→ Exercise details
The required result is every line of the records that includes "width".

→ Data
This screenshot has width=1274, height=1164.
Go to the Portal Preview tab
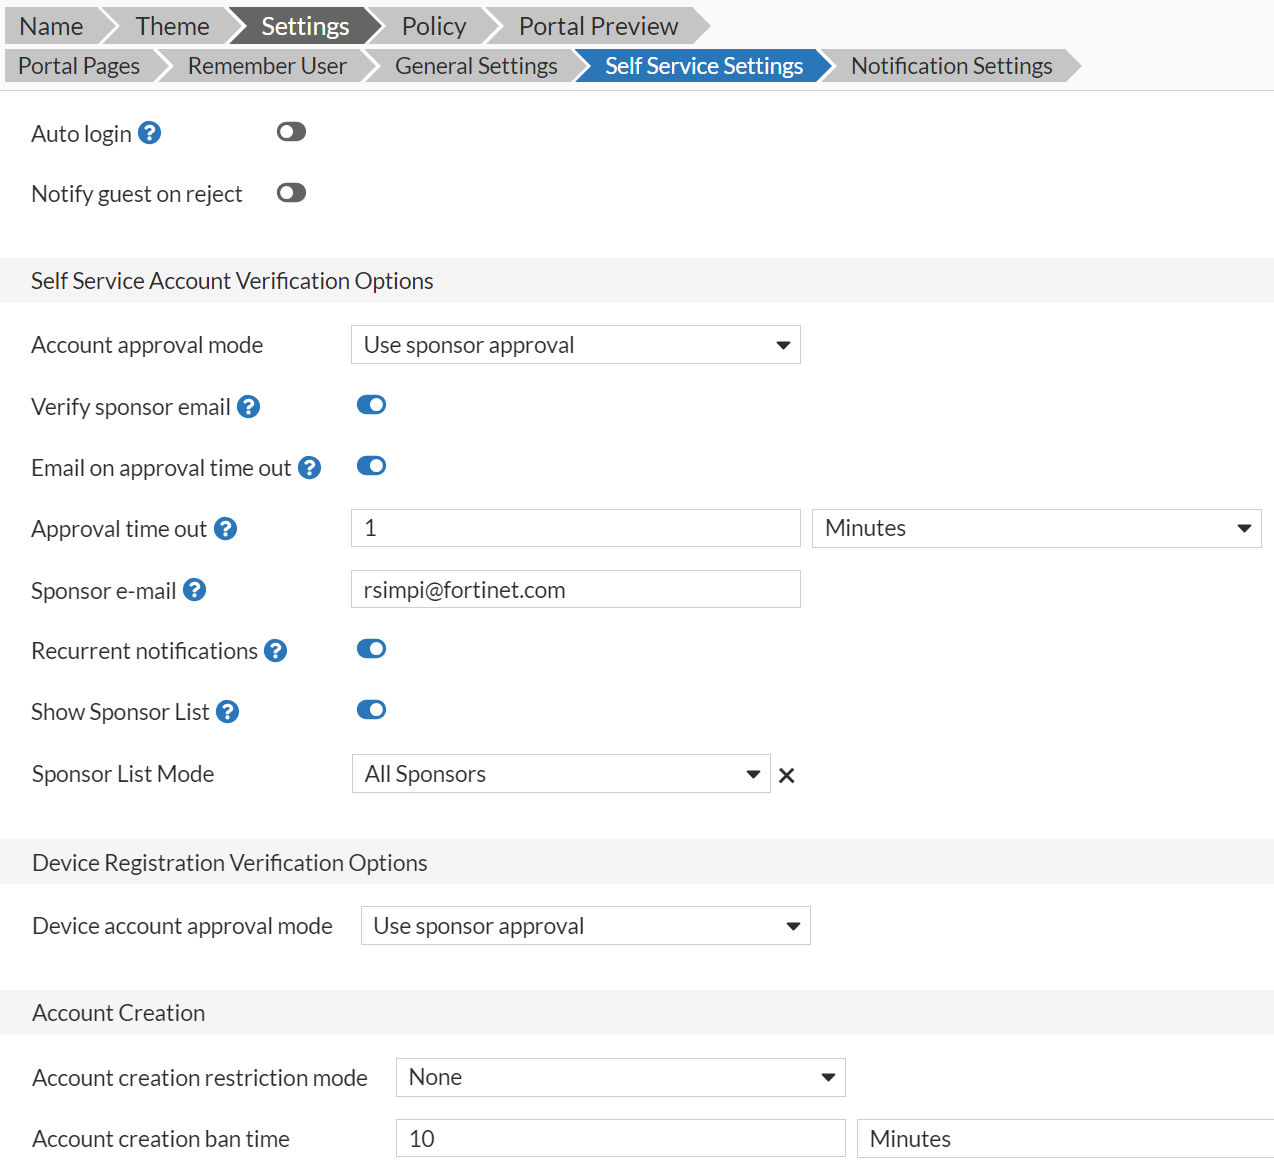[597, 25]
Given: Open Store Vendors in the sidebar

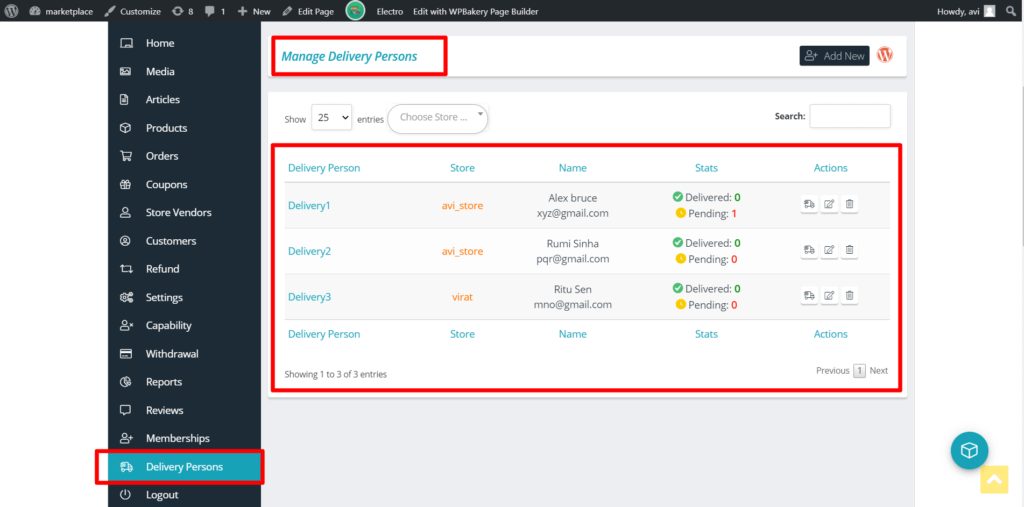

* * *

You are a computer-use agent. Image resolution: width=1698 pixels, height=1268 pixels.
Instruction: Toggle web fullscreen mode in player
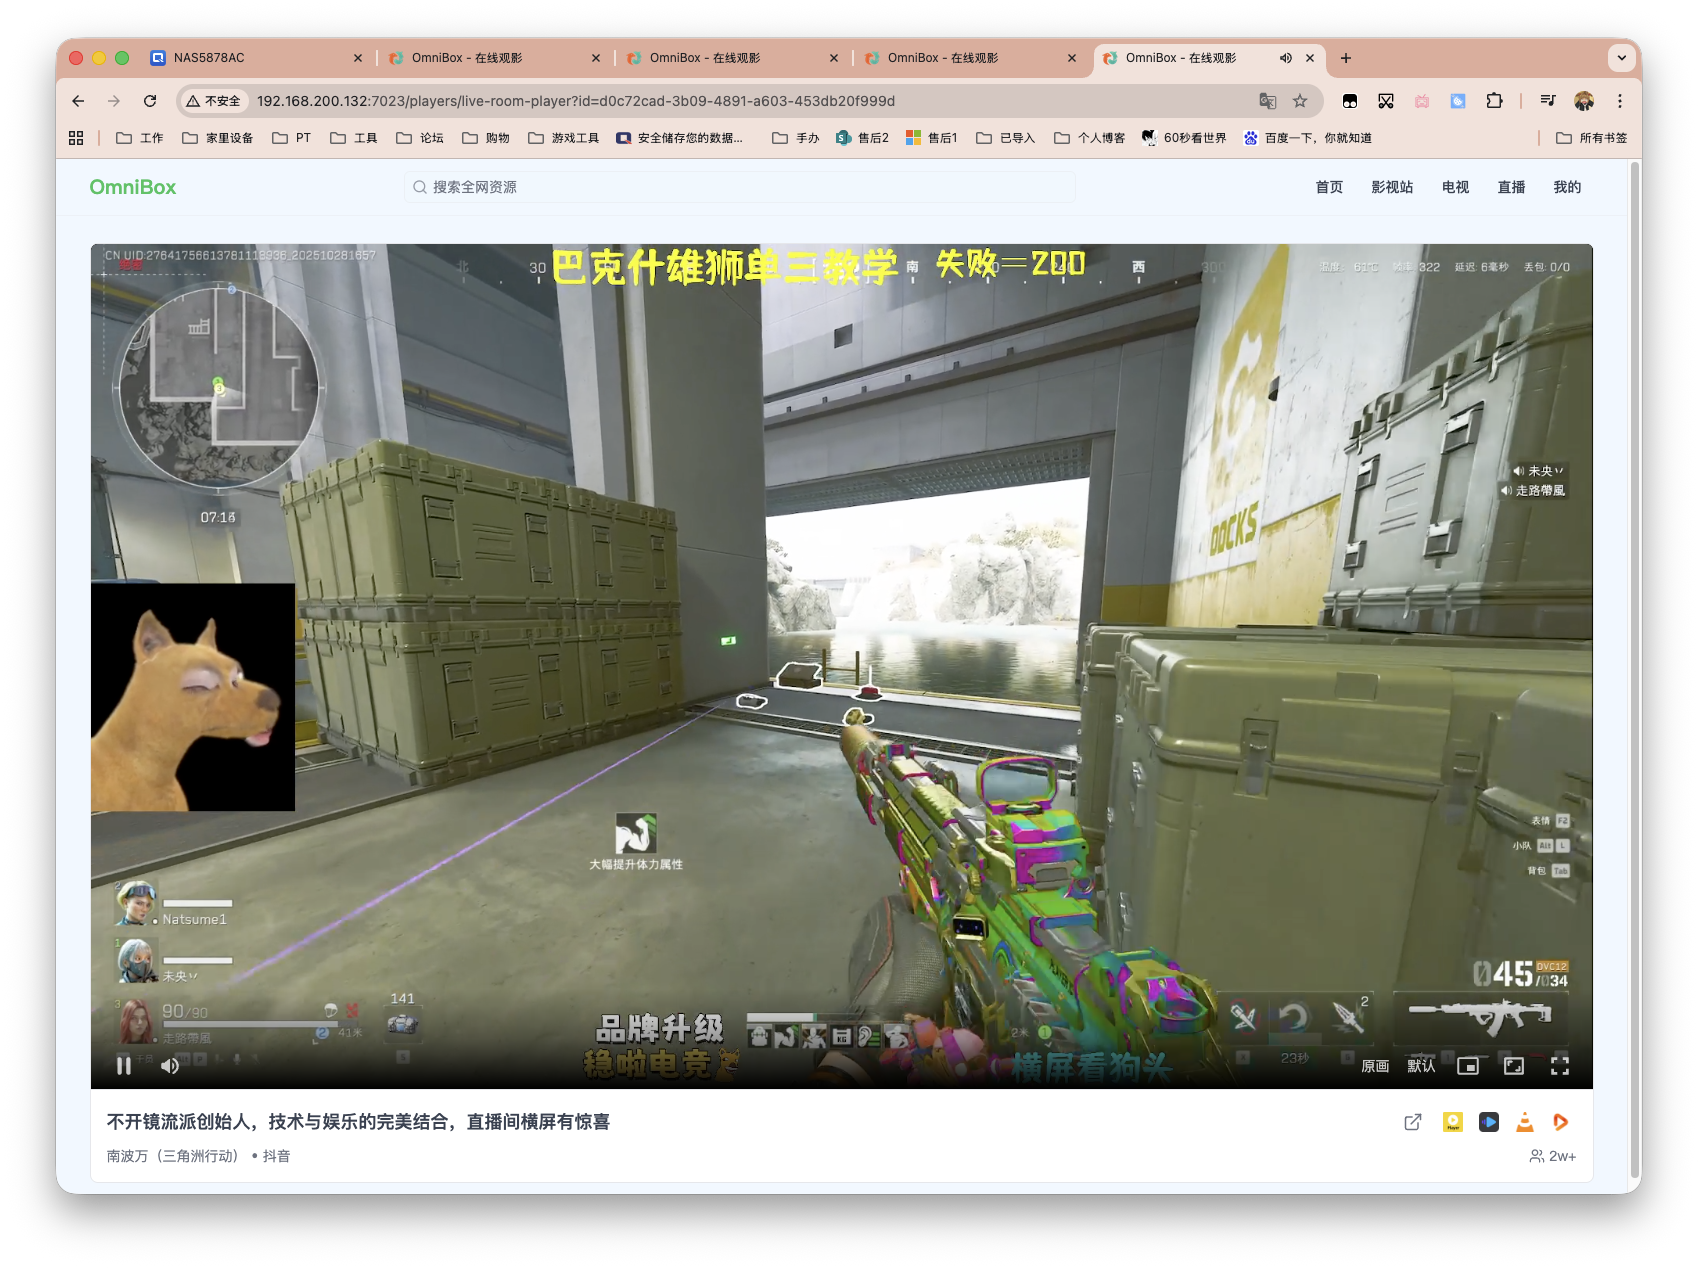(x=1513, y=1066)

...

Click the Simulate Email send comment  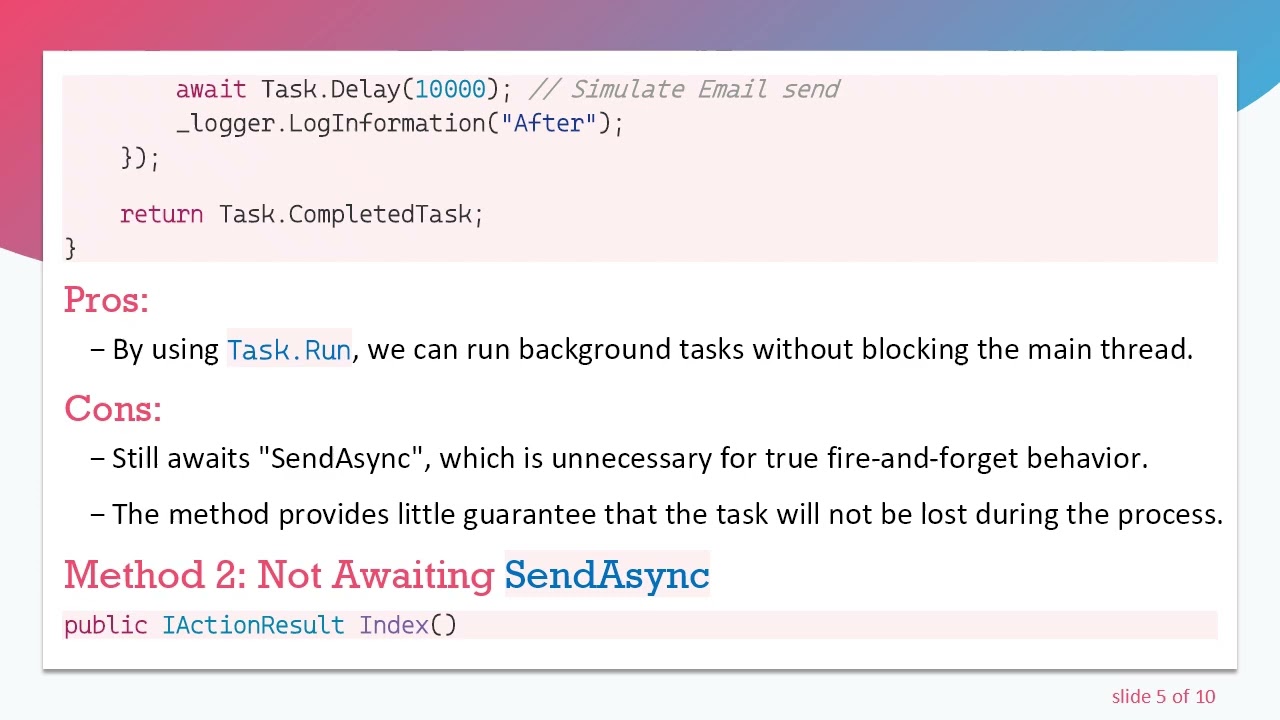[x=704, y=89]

→ Solution to the exercise
This screenshot has width=1274, height=1164.
You are a computer-use agent. Image resolution: width=1698 pixels, height=1268 pixels.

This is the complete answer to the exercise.